More than a hundred thousand marine species build their bodies using calcium carbonate. This incredible diversity of life evolved over millions of years, as animals figured out ways to pull calcium and carbonate ions from the water to build shells and skeletons. But all of this is changing. Our addiction to fossil fuels and the billions of tons of carbon dioxide we're pumping into the atmosphere each year may be undoing millions of years of evolution in a geological blink of time.
Credit / Author:
Cassandra Brooks/Pacific Coast Science and Learning Center
The Natural Laboratory Podcast Script: Ocean Acidification: Where will all the seashells go?
Introduction This is the Natural Laboratory, a podcast exploring science for Bay Area National Parks. I'm Cassandra Brooks. More than a hundred thousand marine species build their bodies using calcium carbonate, including snails, oysters, sea stars, coral, and plenty of planktonic animals. This incredible diversity of life evolved over millions of years, as animals figured out ways to pull calcium and carbonate ions from the water to build shells and skeletons so robust that they remain intact long after the animals perish. But all of this is changing. Our addiction to fossil fuels and the billions of tons of carbon dioxide [CO2] we're pumping into the atmosphere each year may be undoing millions of years of evolution in a geological blink of time.
Ann Russell Interview Ann Russell: Geochemists and oceanographers have known for a long time that when CO2 dissolves in water, it forms an acid. Cassandra Brooks: That's Ann Russell, an ocean geochemist at the University of California, Davis who studies ocean acidification in Tomales Bay, just east of Point Reyes National Seashore. I spent a day in the field with her to learn more [photo of Ann from field]. Almost one third of global carbon dioxide is absorbed by the oceans, says Ann. This excess CO2 reacts with seawater, freeing hydrogen ions, which lowers the pH and makes the water more acidic. Living in more acidic waters is bad enough for shell building animals, but CO2 adds another problem. Animals need both calcium and carbonate to build their skeletons. But the extra hydrogen ions in the high CO2 water bind carbonate, reducing the amount available for animals to build their shells.
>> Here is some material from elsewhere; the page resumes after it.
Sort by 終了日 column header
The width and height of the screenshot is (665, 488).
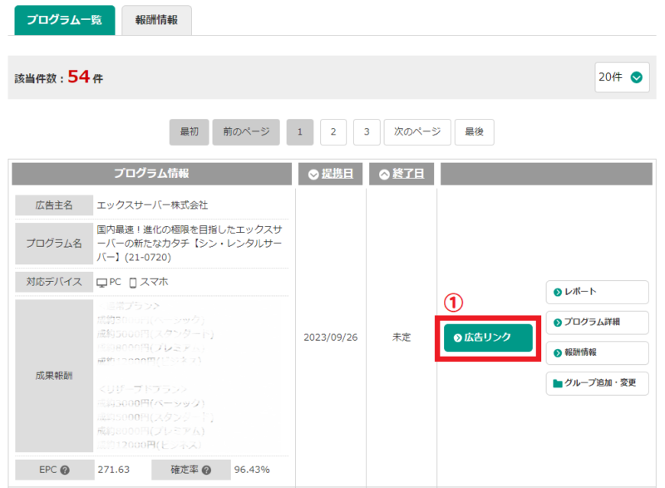pos(401,174)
So what might this mean for the future of calcifying organisms?? [Music and video of sand dollar dissolving] AR: Just to bring in some of the geological perspective on this—18,000 years ago during the last glacial maximum, atmospheric CO2 was 200, 200 parts per million then it rose at the end of the glacial period. CB: But it only rose to 280 ppm, Ann says, and the increase happened over an 8,000 year period. Since the industrial revolution, atmospheric carbon dioxide has now spiked to more than 390 parts per million. That's an increase of 110 ppm in only 250 years. AR: So they're faced with much more rapid change than has ever been seen in the geologic record, ever. We don't have a geologic analogue for the rate of change going on right now.
Terry Swyer Interview CB: Given how fast the ocean's chemistry is changing, it's no surprise that we're beginning to see widespread effects in many calcifying animals, including those we like to eat. Oyster hatcheries in the Pacific c Northwest have recently experienced massive larval die off s. When scientists measured local seawater, they found that during certain times of the year, the waters were corrosive enough to be the culprit. Terry Sawyer: It's fairly insidious, as far as the effects, if you're talking about degradation of shell because of the lack of ability to bind the calcium carbonate, which is what our bivalves use to build their homes. CB: That's Terry Sawyer, one of the owners of Hog Island Oyster Company in Marshall, California. Terry said that young oysters are particularly vulnerable to ocean acidification. Their thin shells dissolve much faster and they struggle to make their transition from planktonic larvae to settling out on the seafloor. In general, more acidic waters simply stress the animals out. TS: So what are we seeing, you ask. Let's say in the past five, let's go even ten years, we're seeing disease, a lot of disease issues. Why are they becoming more susceptible to disease? Maybe there's an introduction of that disease from another shellfi sh growing regions, maybe there is transport going on, maybe there is stress, that's where we go into the OA. CB: OA or ocean acidification. Hatcheries and oyster growers are actively discussing mitigation strategies, like only pumping in seawater during low CO2 periods or installing seawater treatment systems.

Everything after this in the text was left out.